What the exercise asks » State how many lines of the records include the word "tweet"; the reply is that number alone.

Pixel coordinate grounding data
- Opening Delimiter -
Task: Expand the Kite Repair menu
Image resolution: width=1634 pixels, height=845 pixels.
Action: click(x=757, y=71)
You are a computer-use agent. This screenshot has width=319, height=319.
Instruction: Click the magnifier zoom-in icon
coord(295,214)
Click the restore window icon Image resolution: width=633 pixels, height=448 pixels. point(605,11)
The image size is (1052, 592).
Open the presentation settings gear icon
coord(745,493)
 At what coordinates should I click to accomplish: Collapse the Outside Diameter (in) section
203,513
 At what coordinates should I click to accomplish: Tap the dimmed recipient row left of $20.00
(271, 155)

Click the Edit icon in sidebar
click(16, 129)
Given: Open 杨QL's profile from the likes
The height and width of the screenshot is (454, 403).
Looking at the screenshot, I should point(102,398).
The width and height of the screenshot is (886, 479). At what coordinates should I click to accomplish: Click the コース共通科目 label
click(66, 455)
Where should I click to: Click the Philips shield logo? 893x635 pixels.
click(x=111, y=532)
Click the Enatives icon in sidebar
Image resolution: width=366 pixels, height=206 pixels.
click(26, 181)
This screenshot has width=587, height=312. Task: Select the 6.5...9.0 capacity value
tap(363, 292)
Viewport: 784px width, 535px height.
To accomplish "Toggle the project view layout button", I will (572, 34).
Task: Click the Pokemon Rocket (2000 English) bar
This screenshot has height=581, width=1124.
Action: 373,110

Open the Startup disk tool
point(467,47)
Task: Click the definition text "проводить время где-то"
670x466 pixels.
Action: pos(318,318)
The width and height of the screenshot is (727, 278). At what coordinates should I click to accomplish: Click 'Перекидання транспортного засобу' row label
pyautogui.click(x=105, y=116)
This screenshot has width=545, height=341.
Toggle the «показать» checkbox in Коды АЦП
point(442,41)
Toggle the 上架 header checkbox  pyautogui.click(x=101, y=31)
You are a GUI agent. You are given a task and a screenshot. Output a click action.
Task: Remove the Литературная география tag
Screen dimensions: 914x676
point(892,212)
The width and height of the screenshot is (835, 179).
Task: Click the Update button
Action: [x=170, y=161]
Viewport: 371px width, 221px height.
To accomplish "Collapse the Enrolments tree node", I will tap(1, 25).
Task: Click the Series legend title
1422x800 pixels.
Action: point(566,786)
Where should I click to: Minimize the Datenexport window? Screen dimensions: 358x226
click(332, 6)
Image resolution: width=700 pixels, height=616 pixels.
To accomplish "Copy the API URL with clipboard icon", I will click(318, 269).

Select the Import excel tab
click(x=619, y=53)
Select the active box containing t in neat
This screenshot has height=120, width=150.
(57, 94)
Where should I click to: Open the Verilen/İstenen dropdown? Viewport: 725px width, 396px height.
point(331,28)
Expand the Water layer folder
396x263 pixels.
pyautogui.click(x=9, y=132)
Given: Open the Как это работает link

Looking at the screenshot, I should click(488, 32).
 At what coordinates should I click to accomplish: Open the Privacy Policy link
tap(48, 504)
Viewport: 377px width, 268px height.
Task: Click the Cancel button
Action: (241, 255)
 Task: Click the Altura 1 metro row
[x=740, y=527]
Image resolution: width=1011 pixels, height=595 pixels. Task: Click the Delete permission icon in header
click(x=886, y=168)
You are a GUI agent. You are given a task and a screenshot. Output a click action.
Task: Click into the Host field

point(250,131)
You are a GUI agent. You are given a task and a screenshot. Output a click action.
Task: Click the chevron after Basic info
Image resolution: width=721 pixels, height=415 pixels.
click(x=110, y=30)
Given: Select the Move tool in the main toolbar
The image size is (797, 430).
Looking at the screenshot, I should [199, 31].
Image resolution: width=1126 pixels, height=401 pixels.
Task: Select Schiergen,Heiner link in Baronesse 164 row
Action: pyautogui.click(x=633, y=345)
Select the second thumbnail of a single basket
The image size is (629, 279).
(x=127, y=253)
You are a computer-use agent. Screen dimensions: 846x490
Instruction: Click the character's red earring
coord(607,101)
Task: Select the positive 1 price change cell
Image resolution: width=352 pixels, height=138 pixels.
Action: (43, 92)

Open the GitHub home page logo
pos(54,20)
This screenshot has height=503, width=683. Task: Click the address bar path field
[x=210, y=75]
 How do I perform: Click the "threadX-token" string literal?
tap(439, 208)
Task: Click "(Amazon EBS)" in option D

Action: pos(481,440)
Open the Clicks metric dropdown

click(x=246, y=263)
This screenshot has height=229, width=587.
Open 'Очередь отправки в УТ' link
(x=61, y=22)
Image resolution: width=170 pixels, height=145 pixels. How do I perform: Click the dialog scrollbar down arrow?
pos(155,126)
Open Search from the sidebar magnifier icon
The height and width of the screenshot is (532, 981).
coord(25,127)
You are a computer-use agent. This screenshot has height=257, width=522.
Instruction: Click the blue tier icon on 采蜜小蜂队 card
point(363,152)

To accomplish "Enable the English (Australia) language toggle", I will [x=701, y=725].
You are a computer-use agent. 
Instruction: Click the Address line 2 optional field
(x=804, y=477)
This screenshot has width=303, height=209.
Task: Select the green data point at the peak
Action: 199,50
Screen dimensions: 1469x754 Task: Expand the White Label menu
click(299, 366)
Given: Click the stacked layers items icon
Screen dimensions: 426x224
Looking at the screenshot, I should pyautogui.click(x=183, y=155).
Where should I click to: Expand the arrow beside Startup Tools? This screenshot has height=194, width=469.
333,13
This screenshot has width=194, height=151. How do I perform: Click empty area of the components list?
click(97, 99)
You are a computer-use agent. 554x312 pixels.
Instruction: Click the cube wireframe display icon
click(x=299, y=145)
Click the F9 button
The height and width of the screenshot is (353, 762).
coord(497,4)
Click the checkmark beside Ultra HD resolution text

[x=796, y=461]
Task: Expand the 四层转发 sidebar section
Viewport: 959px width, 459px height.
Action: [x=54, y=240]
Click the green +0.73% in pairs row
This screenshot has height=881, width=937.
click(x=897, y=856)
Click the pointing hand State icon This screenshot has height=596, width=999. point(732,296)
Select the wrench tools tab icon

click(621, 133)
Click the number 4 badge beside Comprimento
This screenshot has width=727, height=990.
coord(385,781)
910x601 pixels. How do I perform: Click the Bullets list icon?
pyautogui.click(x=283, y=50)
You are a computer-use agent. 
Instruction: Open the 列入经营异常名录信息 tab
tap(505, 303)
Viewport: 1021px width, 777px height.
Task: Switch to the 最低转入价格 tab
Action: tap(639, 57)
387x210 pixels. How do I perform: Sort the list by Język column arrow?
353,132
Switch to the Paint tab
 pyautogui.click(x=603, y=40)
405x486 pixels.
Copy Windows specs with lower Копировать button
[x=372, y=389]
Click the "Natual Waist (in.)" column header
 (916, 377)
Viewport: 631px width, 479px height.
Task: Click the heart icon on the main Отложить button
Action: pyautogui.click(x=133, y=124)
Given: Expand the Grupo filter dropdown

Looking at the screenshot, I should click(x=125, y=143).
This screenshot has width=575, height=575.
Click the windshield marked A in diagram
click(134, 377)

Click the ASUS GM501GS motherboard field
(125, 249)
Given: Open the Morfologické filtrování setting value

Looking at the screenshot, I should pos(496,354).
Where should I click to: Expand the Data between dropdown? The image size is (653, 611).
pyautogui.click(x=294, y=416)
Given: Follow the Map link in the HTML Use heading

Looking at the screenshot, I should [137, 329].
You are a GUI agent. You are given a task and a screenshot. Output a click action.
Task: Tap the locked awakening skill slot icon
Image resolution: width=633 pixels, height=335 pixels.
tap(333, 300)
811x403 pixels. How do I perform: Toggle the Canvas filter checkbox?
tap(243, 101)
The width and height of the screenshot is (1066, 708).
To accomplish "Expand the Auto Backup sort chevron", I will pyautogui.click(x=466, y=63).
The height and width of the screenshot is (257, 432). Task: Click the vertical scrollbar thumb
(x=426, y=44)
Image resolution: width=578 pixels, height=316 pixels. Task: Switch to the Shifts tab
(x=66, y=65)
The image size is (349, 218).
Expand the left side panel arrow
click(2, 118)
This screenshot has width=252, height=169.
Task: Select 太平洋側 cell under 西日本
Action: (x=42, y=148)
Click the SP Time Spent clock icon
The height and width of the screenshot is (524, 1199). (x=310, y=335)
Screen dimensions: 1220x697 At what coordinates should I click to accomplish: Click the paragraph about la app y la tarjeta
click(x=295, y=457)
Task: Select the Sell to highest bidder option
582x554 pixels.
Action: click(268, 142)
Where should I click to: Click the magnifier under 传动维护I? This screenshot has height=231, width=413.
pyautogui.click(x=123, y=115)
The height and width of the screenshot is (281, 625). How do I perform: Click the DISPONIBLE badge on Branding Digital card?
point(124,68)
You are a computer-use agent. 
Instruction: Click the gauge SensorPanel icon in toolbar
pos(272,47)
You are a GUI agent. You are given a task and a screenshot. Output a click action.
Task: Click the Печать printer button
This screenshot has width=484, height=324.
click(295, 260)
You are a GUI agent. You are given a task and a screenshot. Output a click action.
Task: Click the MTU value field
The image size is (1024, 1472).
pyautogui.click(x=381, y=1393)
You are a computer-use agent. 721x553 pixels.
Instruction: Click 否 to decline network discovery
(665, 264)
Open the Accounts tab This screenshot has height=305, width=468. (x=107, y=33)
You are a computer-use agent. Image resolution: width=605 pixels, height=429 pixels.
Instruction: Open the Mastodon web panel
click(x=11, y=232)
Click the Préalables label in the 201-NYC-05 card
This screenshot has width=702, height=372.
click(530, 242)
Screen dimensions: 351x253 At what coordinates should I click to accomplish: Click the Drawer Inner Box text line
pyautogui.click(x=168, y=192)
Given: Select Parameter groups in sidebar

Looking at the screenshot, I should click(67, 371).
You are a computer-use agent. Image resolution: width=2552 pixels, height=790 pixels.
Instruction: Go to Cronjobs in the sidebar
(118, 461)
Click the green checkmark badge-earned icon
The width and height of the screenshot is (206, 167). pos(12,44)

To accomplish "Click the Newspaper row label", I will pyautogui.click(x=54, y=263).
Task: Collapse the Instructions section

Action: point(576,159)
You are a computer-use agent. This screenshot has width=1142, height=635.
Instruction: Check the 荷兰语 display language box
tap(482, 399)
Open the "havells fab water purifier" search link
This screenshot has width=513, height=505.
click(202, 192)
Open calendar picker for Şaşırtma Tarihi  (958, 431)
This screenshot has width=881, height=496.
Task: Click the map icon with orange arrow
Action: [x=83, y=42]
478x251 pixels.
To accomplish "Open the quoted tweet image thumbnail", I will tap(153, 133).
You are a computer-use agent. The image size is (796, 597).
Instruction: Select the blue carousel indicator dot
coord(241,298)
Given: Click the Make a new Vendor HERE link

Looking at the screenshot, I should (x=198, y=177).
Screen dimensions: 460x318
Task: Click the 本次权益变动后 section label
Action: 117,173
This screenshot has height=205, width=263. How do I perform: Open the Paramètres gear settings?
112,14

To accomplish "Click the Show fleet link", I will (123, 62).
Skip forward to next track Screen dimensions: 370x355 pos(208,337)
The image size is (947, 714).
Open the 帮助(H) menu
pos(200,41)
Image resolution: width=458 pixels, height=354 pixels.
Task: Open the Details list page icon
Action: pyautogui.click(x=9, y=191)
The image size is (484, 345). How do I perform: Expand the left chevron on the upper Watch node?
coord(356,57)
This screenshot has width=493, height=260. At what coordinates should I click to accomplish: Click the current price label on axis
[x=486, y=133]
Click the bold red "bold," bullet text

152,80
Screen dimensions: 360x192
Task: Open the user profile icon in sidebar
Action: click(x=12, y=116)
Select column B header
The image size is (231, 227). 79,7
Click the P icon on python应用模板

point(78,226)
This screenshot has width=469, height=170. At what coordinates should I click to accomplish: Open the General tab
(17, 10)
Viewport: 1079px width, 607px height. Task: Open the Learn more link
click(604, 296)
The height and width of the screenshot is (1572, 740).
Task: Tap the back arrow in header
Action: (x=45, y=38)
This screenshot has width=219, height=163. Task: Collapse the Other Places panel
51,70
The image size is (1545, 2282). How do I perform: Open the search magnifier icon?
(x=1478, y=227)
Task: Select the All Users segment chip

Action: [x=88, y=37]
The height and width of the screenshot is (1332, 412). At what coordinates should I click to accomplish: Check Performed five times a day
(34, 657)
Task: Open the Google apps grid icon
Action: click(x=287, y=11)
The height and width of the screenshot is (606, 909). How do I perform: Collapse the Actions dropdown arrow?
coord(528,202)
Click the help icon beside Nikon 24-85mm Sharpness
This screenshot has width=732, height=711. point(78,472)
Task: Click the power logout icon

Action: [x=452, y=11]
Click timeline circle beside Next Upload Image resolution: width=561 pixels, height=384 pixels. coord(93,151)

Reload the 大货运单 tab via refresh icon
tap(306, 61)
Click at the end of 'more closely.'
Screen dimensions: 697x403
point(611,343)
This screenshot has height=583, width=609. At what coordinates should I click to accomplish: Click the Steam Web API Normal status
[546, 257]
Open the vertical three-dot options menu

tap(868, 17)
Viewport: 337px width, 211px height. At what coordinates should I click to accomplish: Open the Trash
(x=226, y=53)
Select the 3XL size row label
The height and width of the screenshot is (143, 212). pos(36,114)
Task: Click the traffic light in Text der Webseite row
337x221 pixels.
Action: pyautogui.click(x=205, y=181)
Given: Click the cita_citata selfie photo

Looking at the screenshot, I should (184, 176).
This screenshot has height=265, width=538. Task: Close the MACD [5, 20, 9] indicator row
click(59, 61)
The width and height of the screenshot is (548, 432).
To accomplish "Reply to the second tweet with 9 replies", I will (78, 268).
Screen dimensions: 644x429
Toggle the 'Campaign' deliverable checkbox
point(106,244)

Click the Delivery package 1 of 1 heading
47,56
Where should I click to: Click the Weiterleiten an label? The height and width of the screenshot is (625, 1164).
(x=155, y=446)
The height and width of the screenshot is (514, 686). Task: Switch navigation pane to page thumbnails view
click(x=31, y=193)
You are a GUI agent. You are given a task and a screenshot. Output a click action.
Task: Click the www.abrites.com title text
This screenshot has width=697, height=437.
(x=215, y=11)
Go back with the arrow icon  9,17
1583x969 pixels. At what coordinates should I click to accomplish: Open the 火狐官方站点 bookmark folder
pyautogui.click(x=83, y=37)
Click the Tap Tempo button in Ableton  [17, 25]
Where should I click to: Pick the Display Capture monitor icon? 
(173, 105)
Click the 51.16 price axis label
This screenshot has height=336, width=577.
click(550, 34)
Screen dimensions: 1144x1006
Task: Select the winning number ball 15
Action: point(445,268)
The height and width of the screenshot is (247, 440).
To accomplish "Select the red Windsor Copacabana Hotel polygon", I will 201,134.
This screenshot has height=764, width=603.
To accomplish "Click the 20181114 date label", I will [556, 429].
- Closing Delimiter -
Response to the task » 2